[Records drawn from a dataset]
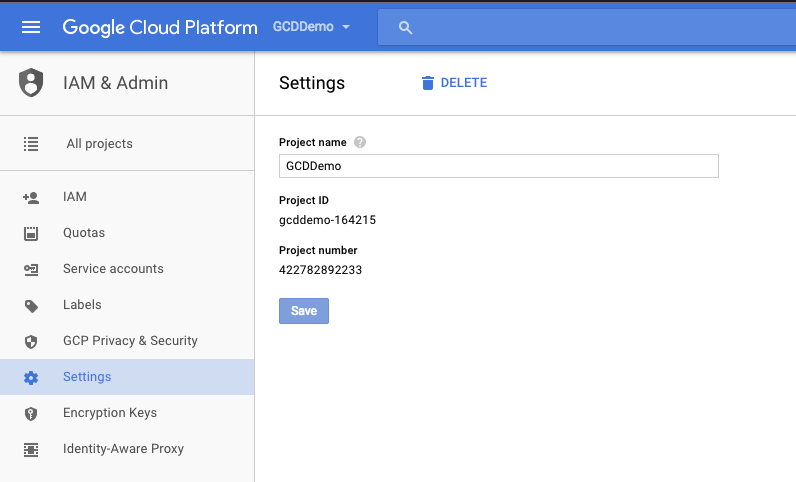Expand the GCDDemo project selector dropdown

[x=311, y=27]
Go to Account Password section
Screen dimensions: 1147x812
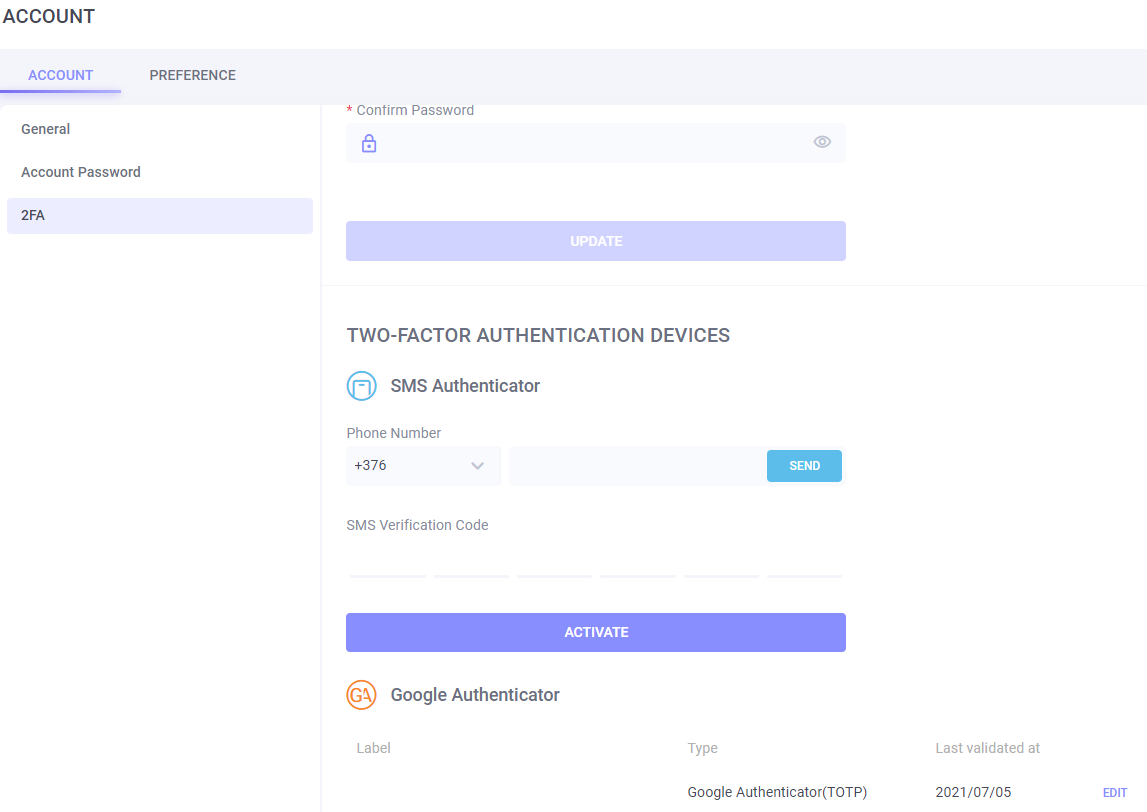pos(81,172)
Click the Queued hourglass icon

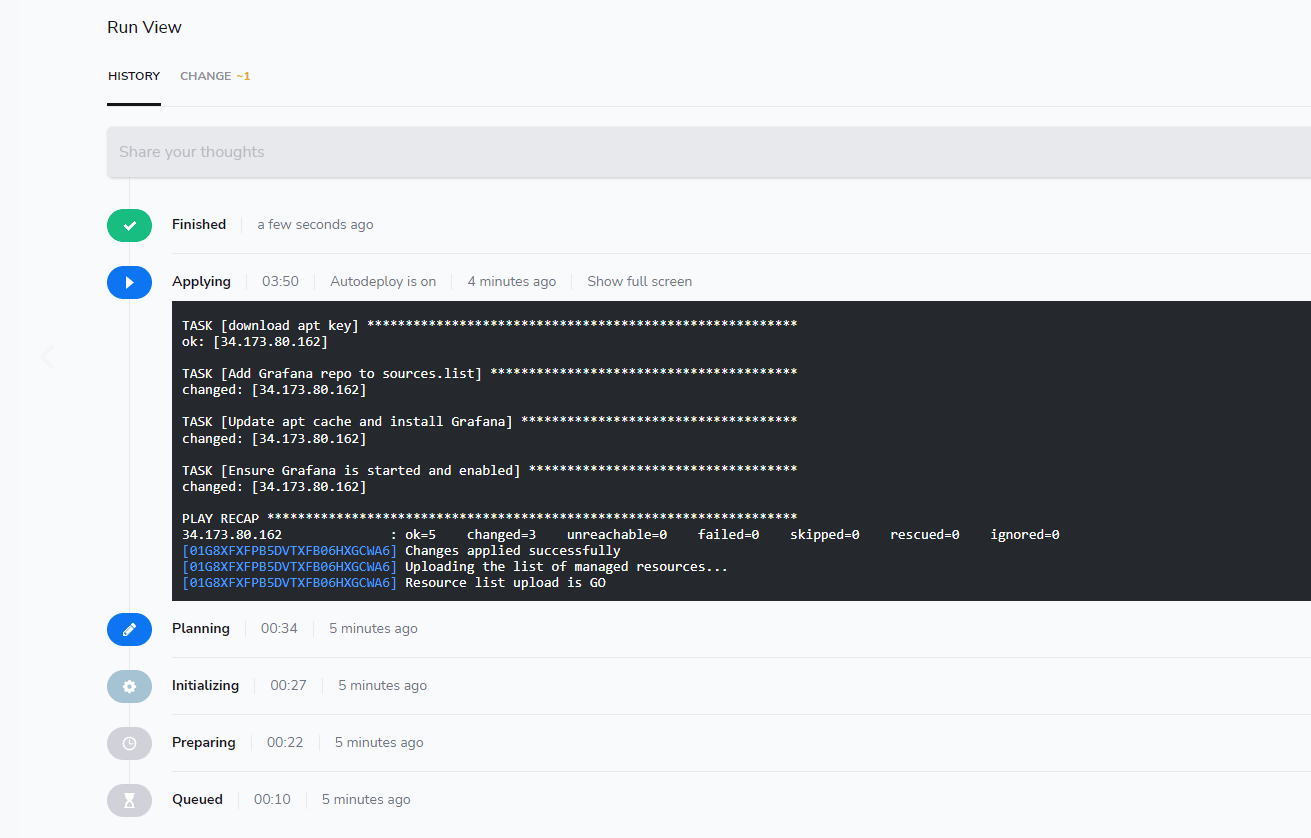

- _WHAT TO DO_
Could you return exactly the lines starting with the one that contains "Screen dimensions: 1147x812" and ending with the last line of the data above? Leave the pictures out.

- _SOLUTION TO THIS EXERCISE_
Screen dimensions: 1147x812
pos(81,172)
Click the Queued hourglass icon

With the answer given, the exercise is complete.